A/N This is my first ever fic. It's just a short Bechloe one shot I had in mind. All mistakes are mine.

I do not own any of the characters.

(If your confused in the beginning they are acting in a play Juliet-Aubrey Chloe-Rose)


Why did you come here?" She questioned in a soft voice turing her body so it wasn't facing me.

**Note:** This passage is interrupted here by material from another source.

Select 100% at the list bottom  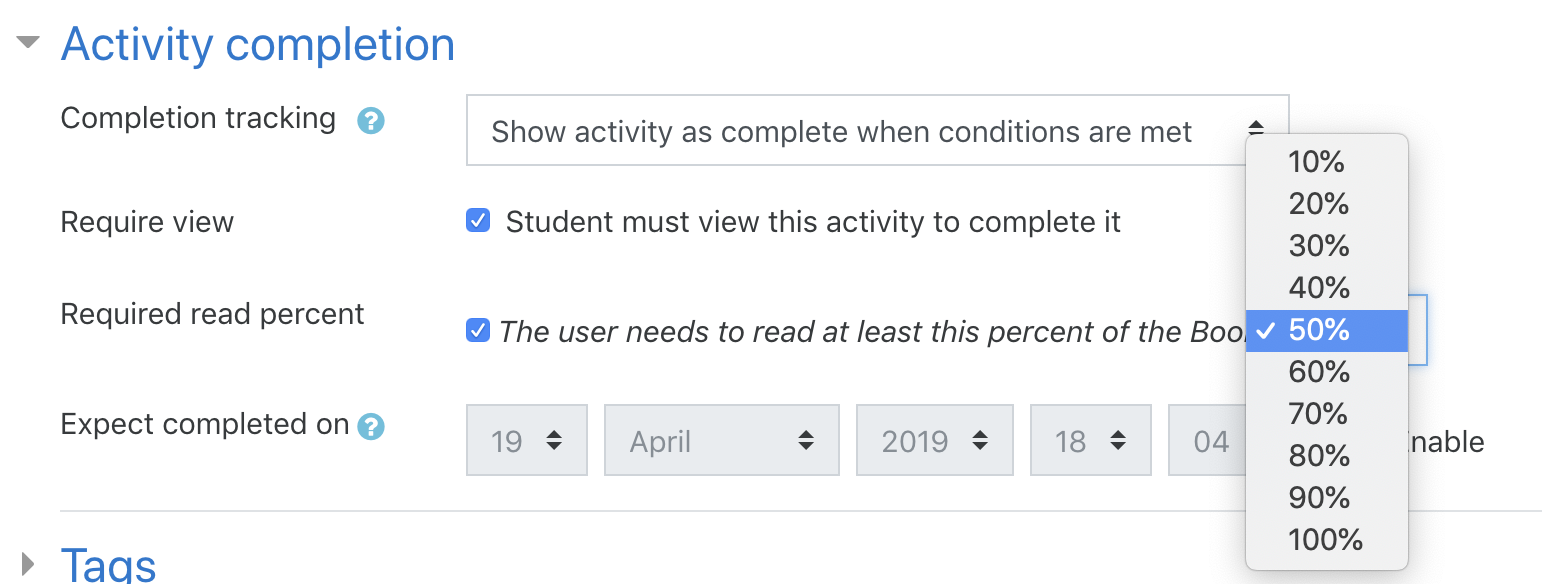pyautogui.click(x=1327, y=540)
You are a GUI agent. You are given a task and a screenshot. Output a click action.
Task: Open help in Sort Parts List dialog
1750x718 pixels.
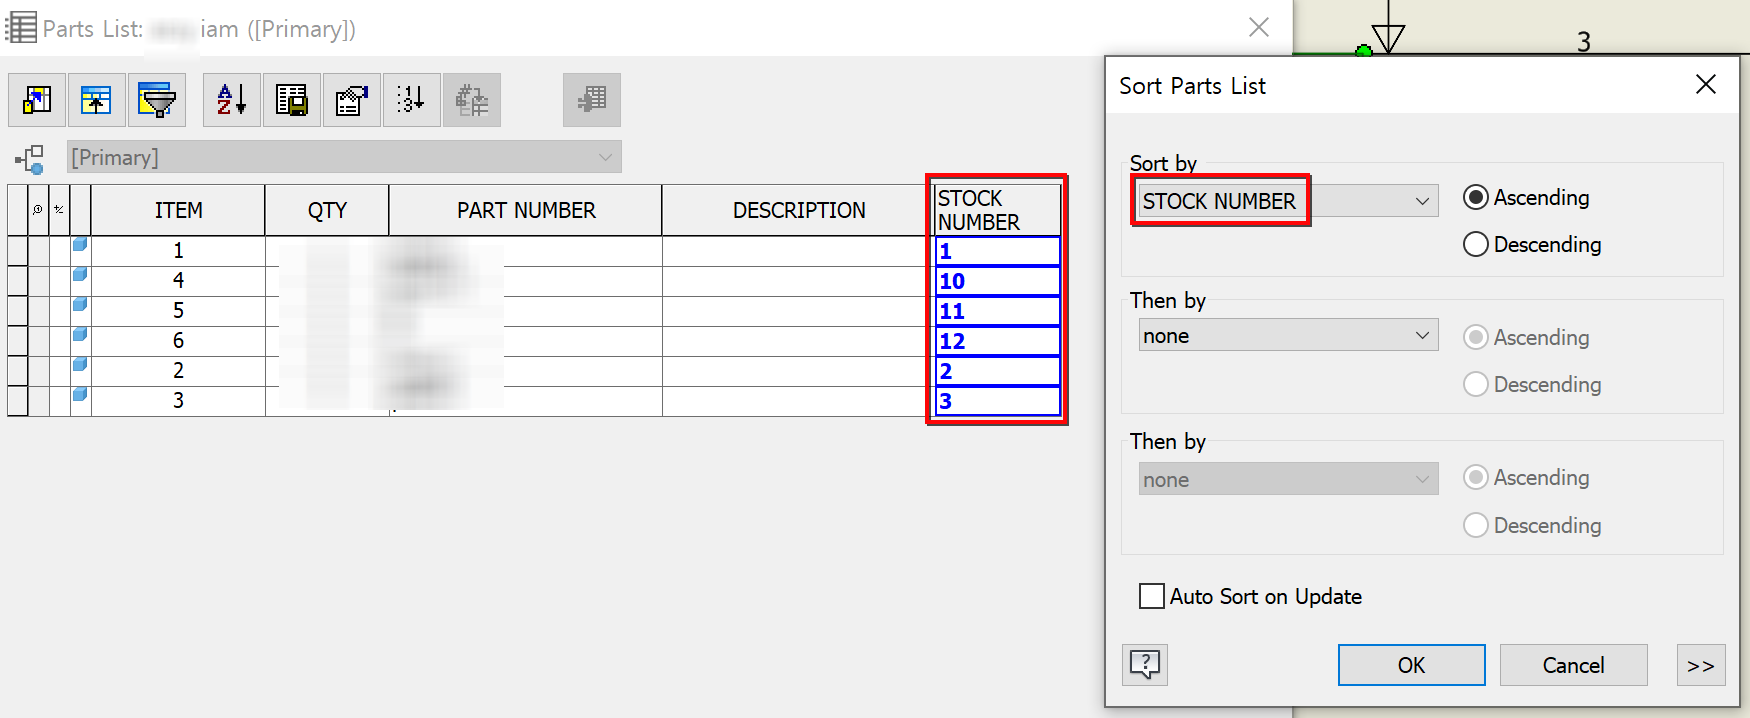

I stayed silent and looked at the wooden floor at my feet. "So your just going to follow me and not tell me why?" She raised her voice as she spoke.

"I-I...I'm scared Juliet" I managed to stammer out in a barley audible voice.

"Your scared of what Rose?" She quickly shot back as she turned around and stared into my eyes. I could see the sadness and confusion that glistened in her emerald orbs.

" I'm s-s...scared of losing you..." The room went silent and all I heard was a small gasp coming from across me. What have I done. There's no turning back now. so I quit being shy and finally i picked up the courage to carry on.

"I've been in love with you since I can remember" I continued "You where always there for me. Always there to hold me and tell me it was ok. You were the only person in my life that cared about me then I realised...I was slowly falling in love with you and everything about you. You are just so perfect to me in every single way. I don't care what other people think. Your all I've ever wanted. I love you Juliet"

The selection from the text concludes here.